━━━ Task inputs ━━━

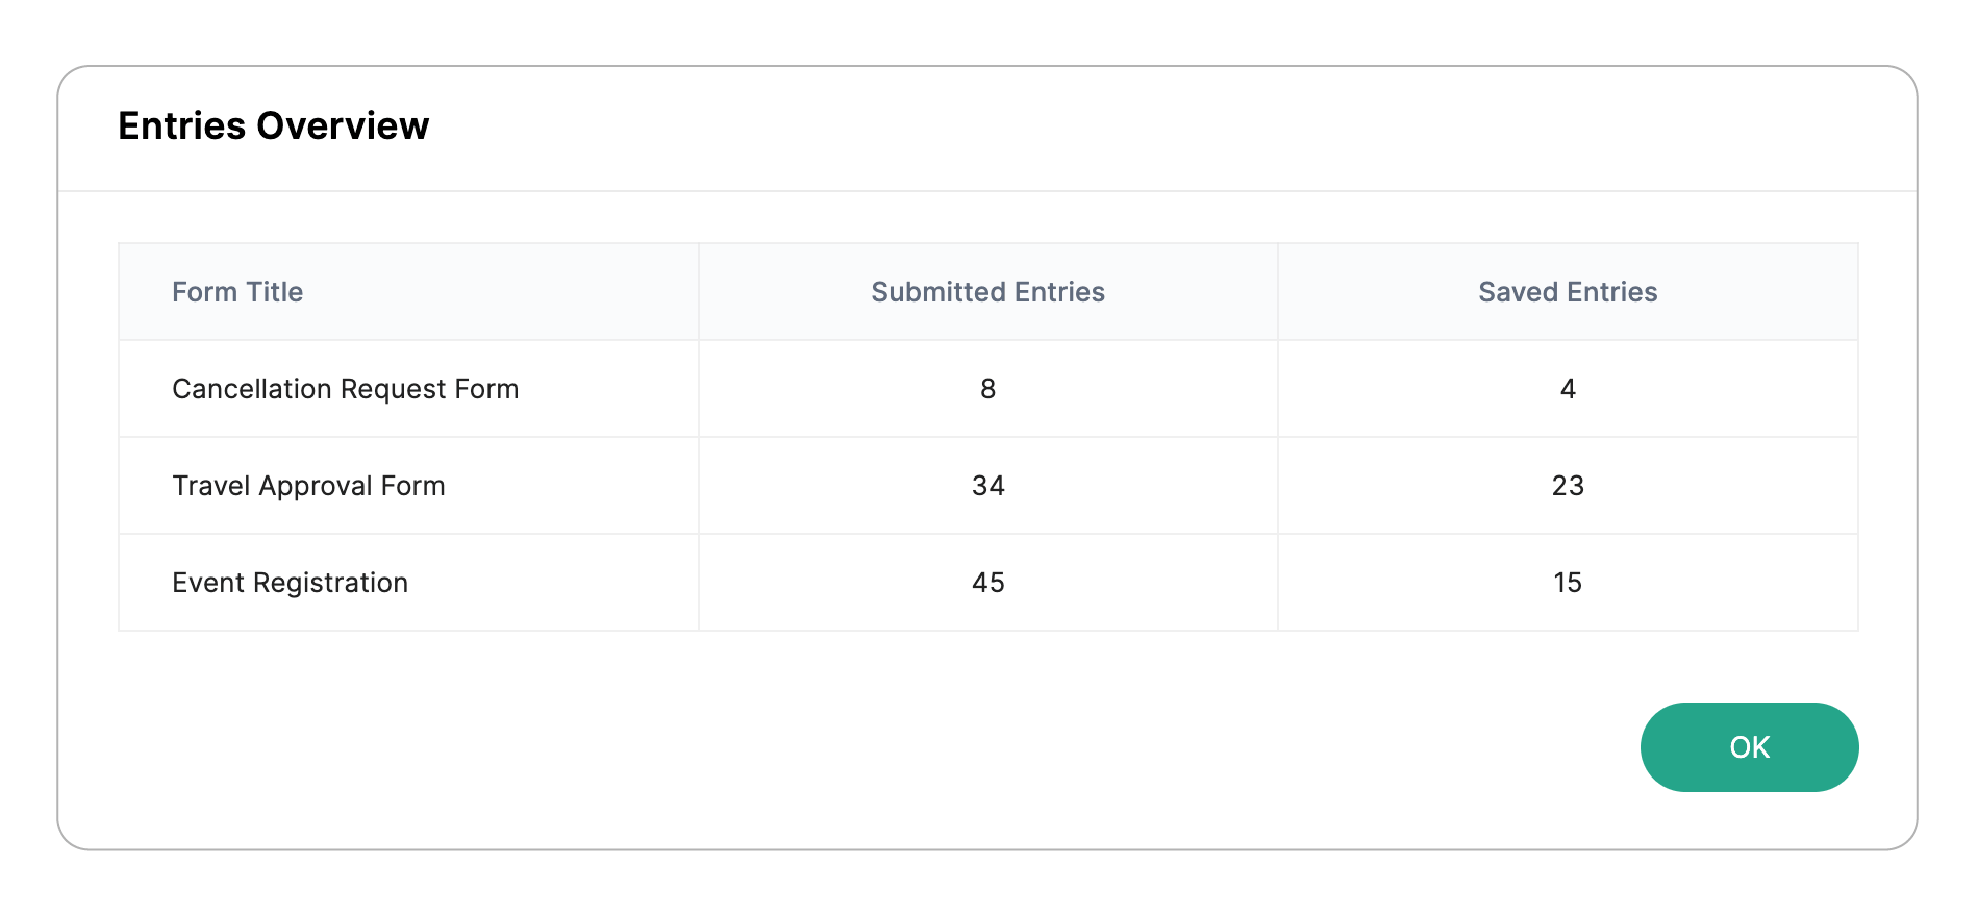Screen dimensions: 1975x916
Task: Click saved entries value 23
Action: pos(1567,486)
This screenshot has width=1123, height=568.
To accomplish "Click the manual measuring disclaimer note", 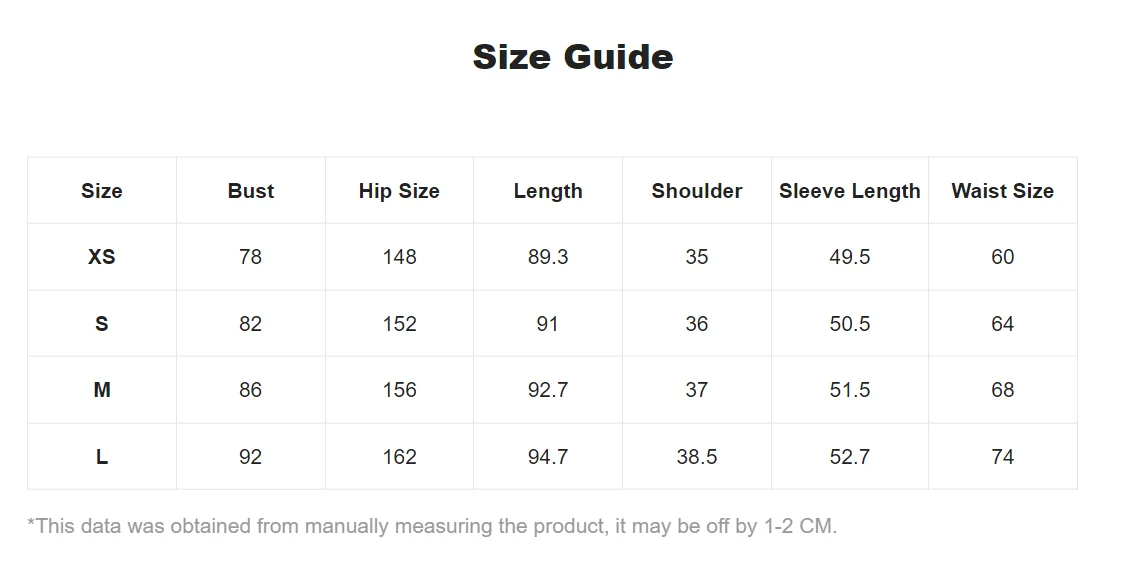I will (432, 526).

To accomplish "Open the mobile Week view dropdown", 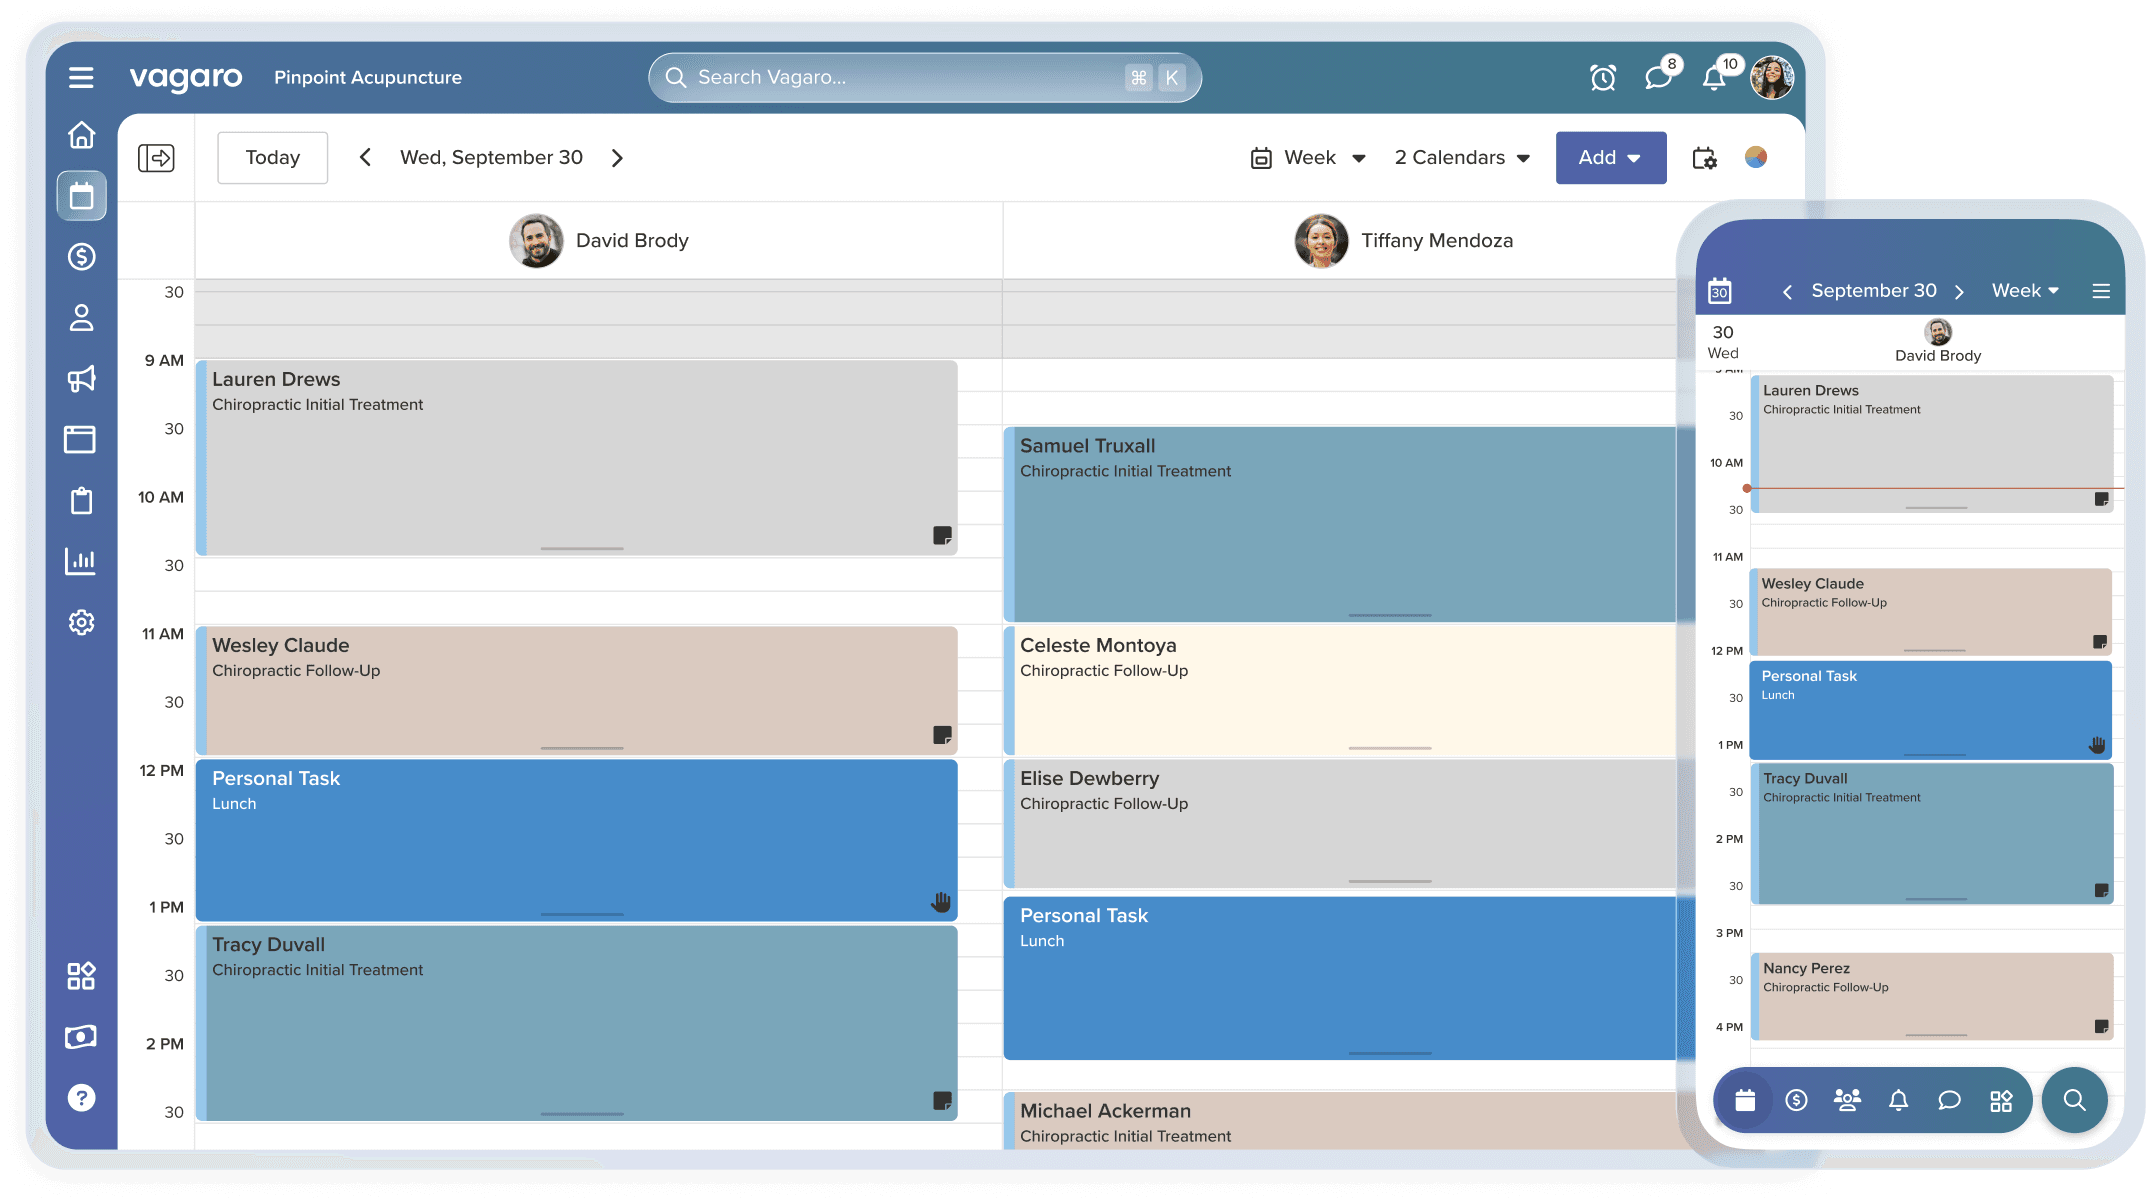I will (2025, 291).
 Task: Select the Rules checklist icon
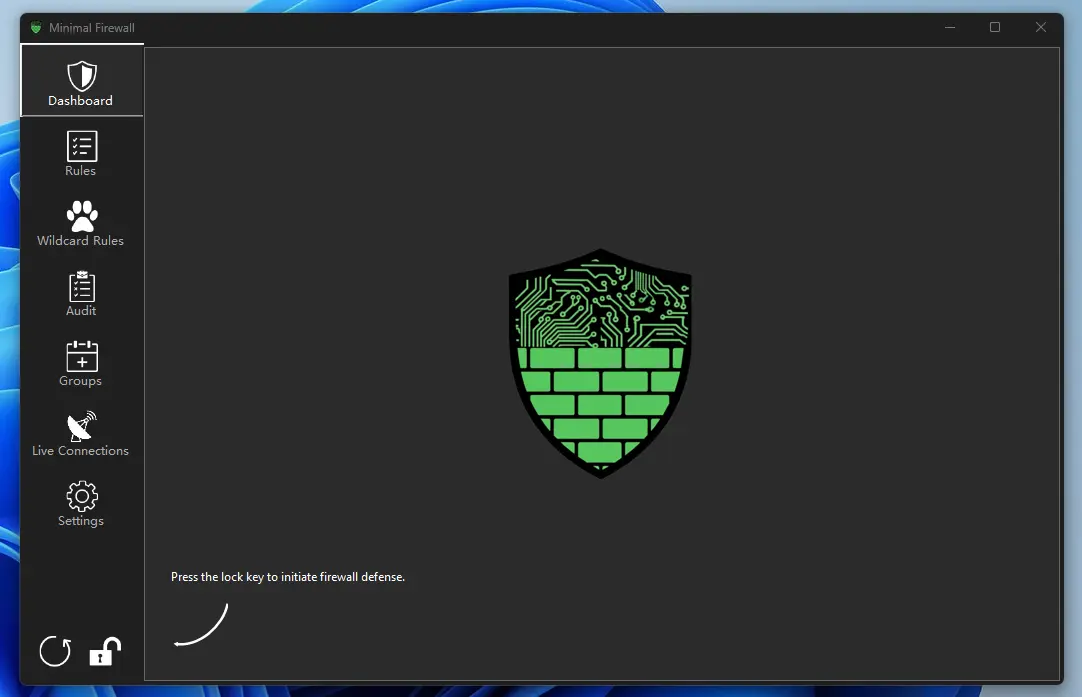click(81, 145)
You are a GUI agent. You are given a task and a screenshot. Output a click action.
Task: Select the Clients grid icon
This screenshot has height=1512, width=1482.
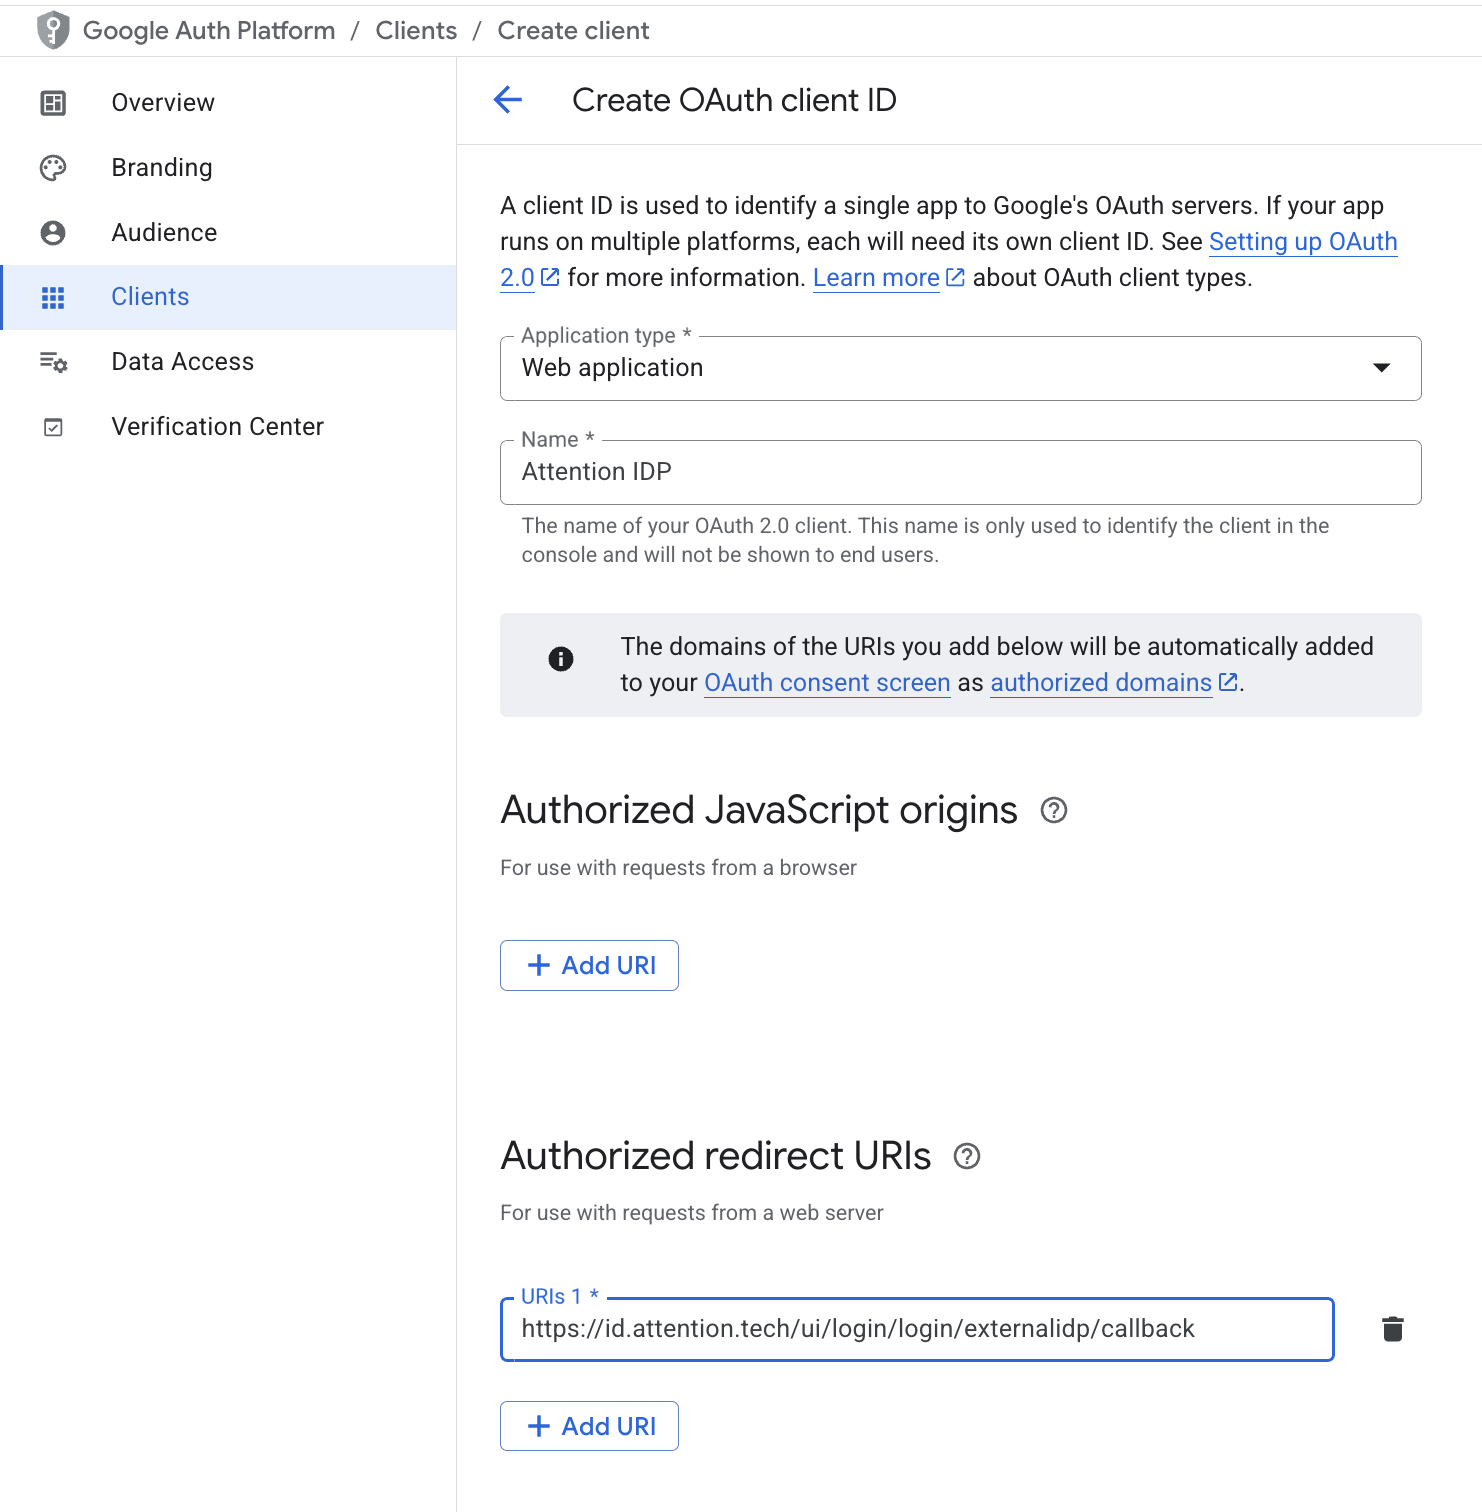click(53, 297)
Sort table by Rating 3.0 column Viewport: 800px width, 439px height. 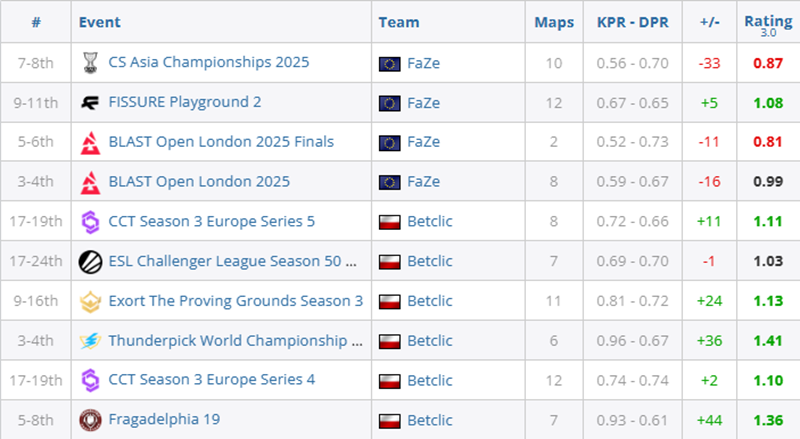click(768, 22)
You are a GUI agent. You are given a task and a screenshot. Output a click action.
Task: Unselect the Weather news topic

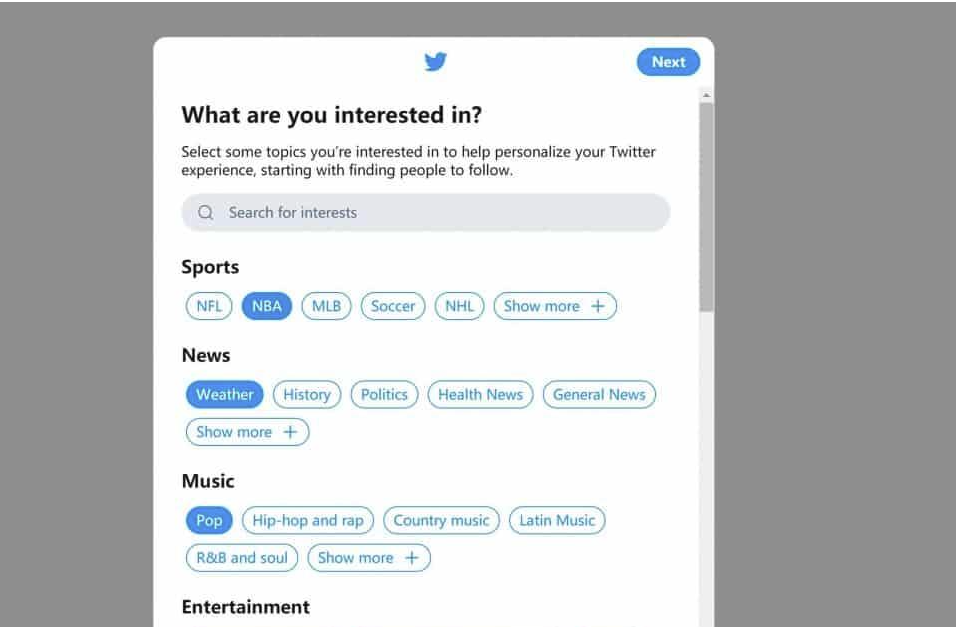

━━━

> Exercise requirements: Write out the items verbatim, starting with the line containing "Task: Select the Rules checklist icon" and going on through the line containing "click(53, 297)", leaving the pictures out of your answer.

> Solution to this task:
 Task: Select the Rules checklist icon
click(81, 145)
You are a GUI agent. You are given a task and a screenshot. Output a click action.
Task: Select the Clients grid icon
This screenshot has height=1512, width=1482.
click(53, 297)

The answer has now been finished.